- Location: 10201 South Cottage Grove Avenue Chicago, IL, Chicago, Illinois
- Area: 22.78 acres (9.22 ha)
- Established: 1947
- Owner: Chicago Park District
- Public transit: ME at 103rd Street/Rosemoor 4, 34, 106, 115
- Website: https://www.chicagoparkdistrict.com/parks-facilities/gately-james-park

= Gately Park =

Park in Chicago, Illinois, United States

Gately Park is a public park in the Pullman neighborhood of Chicago.

==History==
The park was built in 1947 on land previously owned by the Pullman Car Company. It was established in aims of serving the growing residential population of the area, which was expanding in the years following the World War II. It was created as part of a ten year post-war plan by the Chicago Park District to add new parks to underserved neighborhoods.

Further improvements to the new park began in 1950, ultimately including a sports stadium, locker rooms, and a structure housing offices. In 1953, the park was named for businessman James H. Gately, the then-incumbent president of the Chicago Park District Board of Commissioners. Gately himself had voted against the name change, which went against the park district's tradition of avoiding naming parks after living people.

==Gately Stadium==

Inside the park is Gately Stadium, one of seven stadiums operated by Chicago Public Schools, which play host to Chicago Public League sporting events. As of 2022, it hosted approximately 1,000 games each year.

The stadium was first opened in 1955. It was renovated in 2011 with funding donated by the Chicago Bears, and seats 5,000 spectators. It is the largest high school football stadium on the South Side of Chicago.

Immediately after opening, the stadium began seeing use by American football teams of the Chicago Public League and Chicago Catholic League.

In 1959, a temporary outdoor velodrome was erected at the stadium to host the track cycling competition of the 1959 Pan American Games.

For decades, Mount Carmel High School of the Chicago Catholic League played its football games at the stadium. Before playing at Gately Stadium, they had played at Winnemac Stadium. Their use of Gately Stadium ended in 2019, when the team began playing at a new on-campus stadium.

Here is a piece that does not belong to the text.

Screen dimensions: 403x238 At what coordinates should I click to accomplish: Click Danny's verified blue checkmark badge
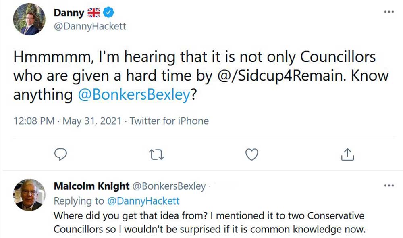click(108, 13)
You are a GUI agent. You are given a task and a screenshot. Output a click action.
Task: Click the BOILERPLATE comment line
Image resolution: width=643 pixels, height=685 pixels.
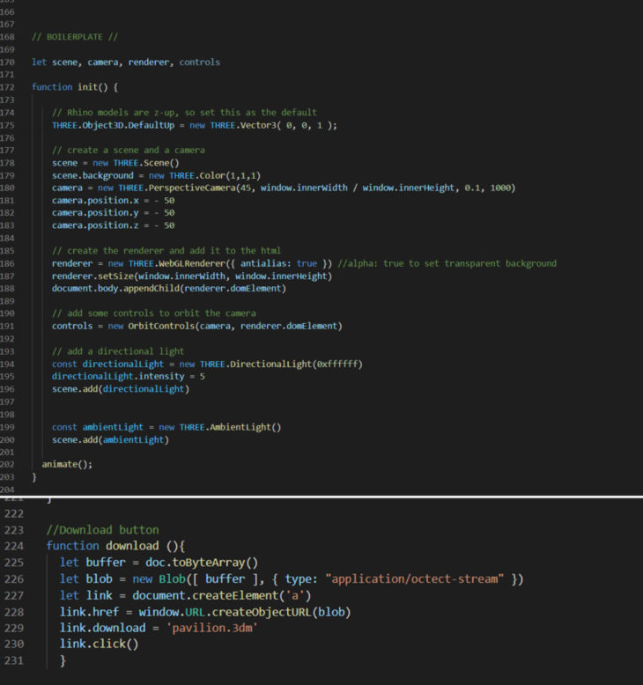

==Dr. Conrad Worrill Track & Field Center==
The park is home to the Dr. Conrad Worrill Track & Field Center at Gately Park. In August 2018, ground was broken at the park to construct the facility, which is the city's first indoor public facility dedicated to the sport of track and field. The facility is 139,000 sqft, and features a 8-lane hydraulically-banked track. It is the first hydraulically-banked 200-meter track in the region.

The facility has seating for 3,500 spectators, and has hosted NCAA Division I track competitions (including the Blue Demon Alumni Classic).

The facility is also used as a local youth and high school training facility for various other sports.

The building and adjacent fieldhouse also includes space used by After School Matters, which established programs in its space at the park in 2021.

==Other facilities==
The park also features a fieldhouse/"clubhouse", which is used for various youth programs. Wendell Park Elementary School is located inside of the field house.

The park also features baseball and softball diamonds, a playground, and outdoor basketball courts.